Prof Coetzee examined the development of a trust and reputation model to support collectivist communities with mobile technology when she delivered her inaugural address in the Council Chambers, Madibeng Building, Auckland Park Kingsway Campus on Monday, 20 July 2015.
The use of technology gives trust interesting new dimensions, says Prof Coetzee. Current research indicates that culture has a major effect on the formation of consumer trust and the risks that consumers are willing to take. “To ensure the successful uptake of m-commerce in emerging economies such as Brazil, India and South Africa, it is imperative to investigate culturally adapted trust requirements, properties and models,” said Prof Coetzee.
She pointed out that trust should not only considered from a technical perspective, but also from a cultural perspective. As trust is not created and used equally by all communities, the development of culturally adapted trust and reputation models can ensure that collectivist communities are more comfortable when transacting with each other, thereby enhancing economic growth.

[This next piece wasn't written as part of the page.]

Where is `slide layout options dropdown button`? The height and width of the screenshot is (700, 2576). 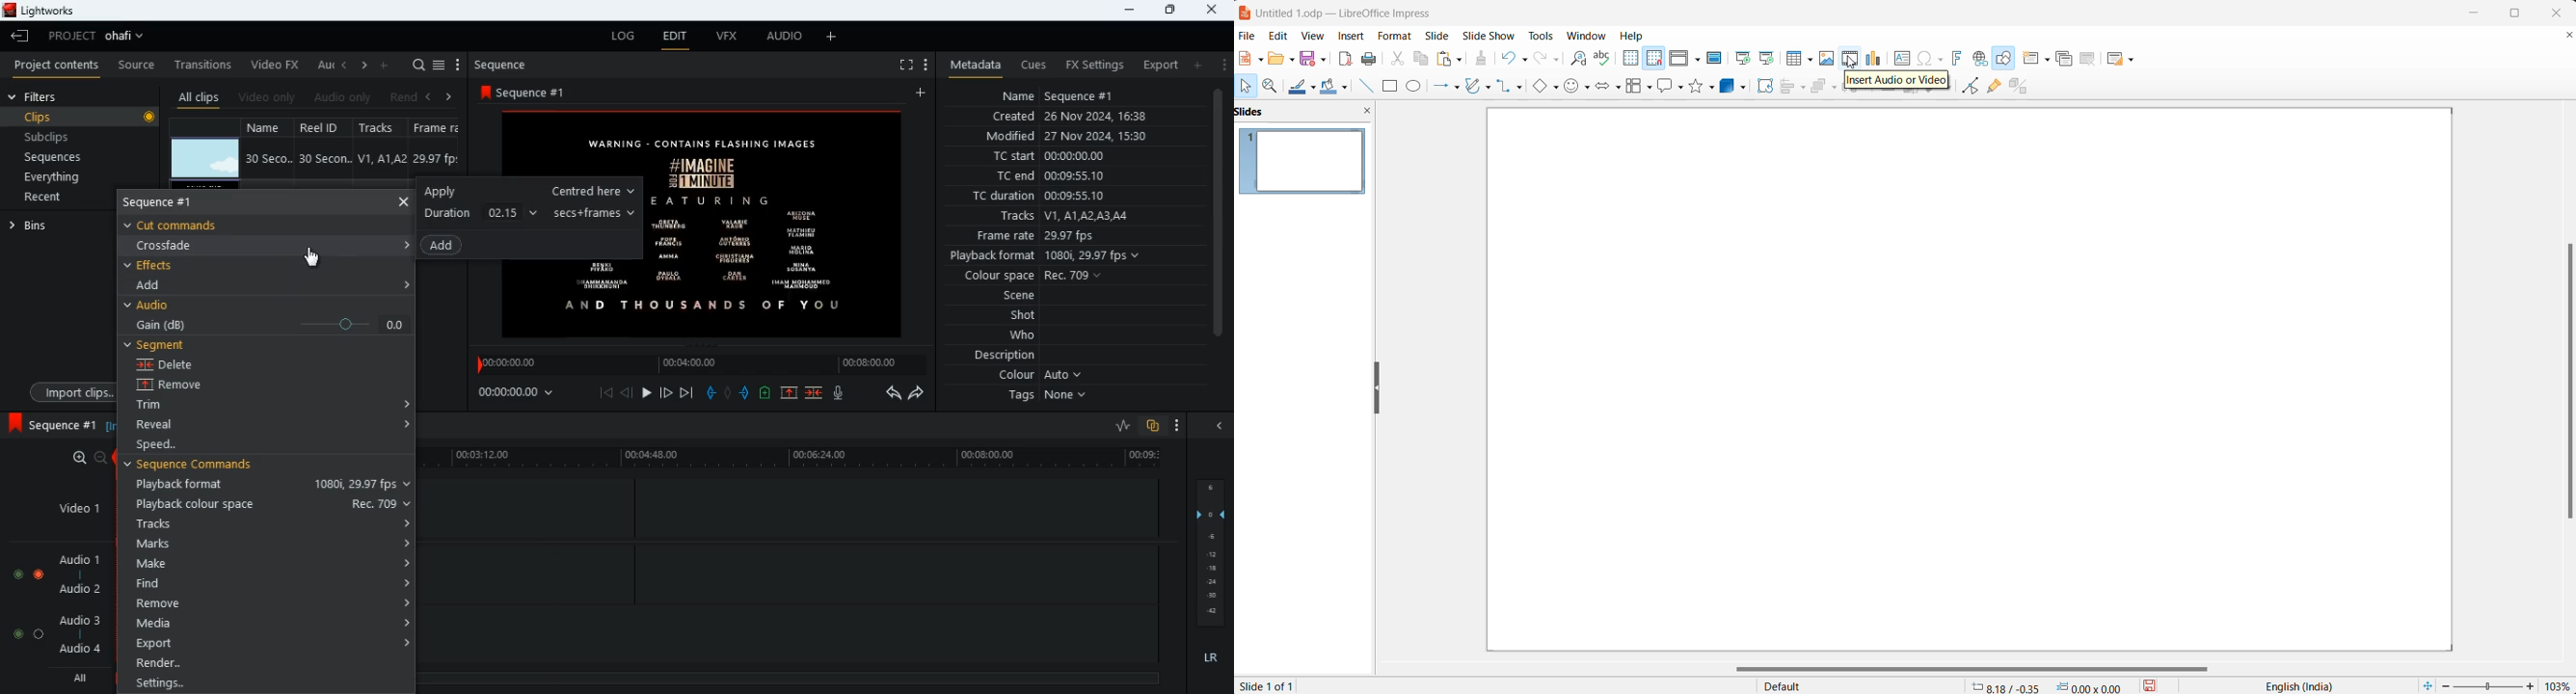 slide layout options dropdown button is located at coordinates (2134, 60).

Prof Coetzee’s research interest includes trust management, information security, service-oriented computing, and mobile and wireless security.
Prior to joining UJ, Prof Coetzee worked in a part-time capacity as an Assistant Lecturer at the University of Pretoria in the Department of Computer Science. In 2005, she was appointed as Lecturer in the Academy for Information Technology at UJ and in 2007 she was promoted to Senior Lecturer.
Prof Coetzee is an NRF rated researcher and has co-authored more than 50 academic publications that have been published in journals, and presented at international and national conferences in Information Security.
She has supervised a number of post graduate student projects to completion. She obtained NRF research funding from the Thuthuka project for a number of years, as well as incentive funding. She was the treasurer IEEE SMCS (IEEE Systems, Man and Cybernetics Society), a chapter of the IEEE South Africa Section from 2009 – 2012, and is a member of the IEEE Computer Society, ACM and SAICSIT.
Prof Coetzee is on the organising committee of ISSA (Information Security for South Africa) since 2009. As a discipline-based expert she has been invited to present sessions and have chaired sessions and workshops at many international conferences. She acts as a reviewer for accredited international journals and peer-reviewed conferences.